「ちょっと、今のはやばい。立川ちゃんって、そういうとこ本当に可愛いよね。そういう真っ直ぐな気持ちを伝えられるのに男は弱いからさ。なんか、俺のことじゃないのに俺がぐっときちゃったわ」
少しだけ頬を赤くして笑っている西内さんに、私まで恥ずかしくなって顔が熱くなる。
「なんか、今日、超暑くない⁉︎」
「あ、暑いですね!」
二人して両手で風を仰ぎ、顔の火照りを冷やす。すると、西内さんが笑顔のままで再び口を開いた。
「ってことだからさ、立川ちゃん」
「はい」
「立川ちゃんの今までの言動とか、気持ちとか。そういうの、部長は絶対に迷惑だなんて思ってないと思うよ。むしろ、嬉しかったからこそ俺にあんなこと言ったんだろうし。

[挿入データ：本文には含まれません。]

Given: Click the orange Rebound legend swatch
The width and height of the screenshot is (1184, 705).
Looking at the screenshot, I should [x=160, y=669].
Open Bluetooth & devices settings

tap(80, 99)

彼女がいたからって無理に諦める必要もないんじゃない? これから、何があるか分からないんだしさ」
まあ、略奪はオススメしないけど。
なんて、少しだけ苦い顔をして言った西内さんは、きっと略奪愛の経験があるんだろうな、なんて勝手に勘ぐっている私の肩にぽん、と西内さんが手を置いた。
「何かあったらいつでもおいで。それじゃあ、俺はお先に仕事戻りまーす」
振り返り、西内さんの後ろ姿を目で追いかける。彼は、右手を上げ、ひらひらと振りながら小さくなっていった。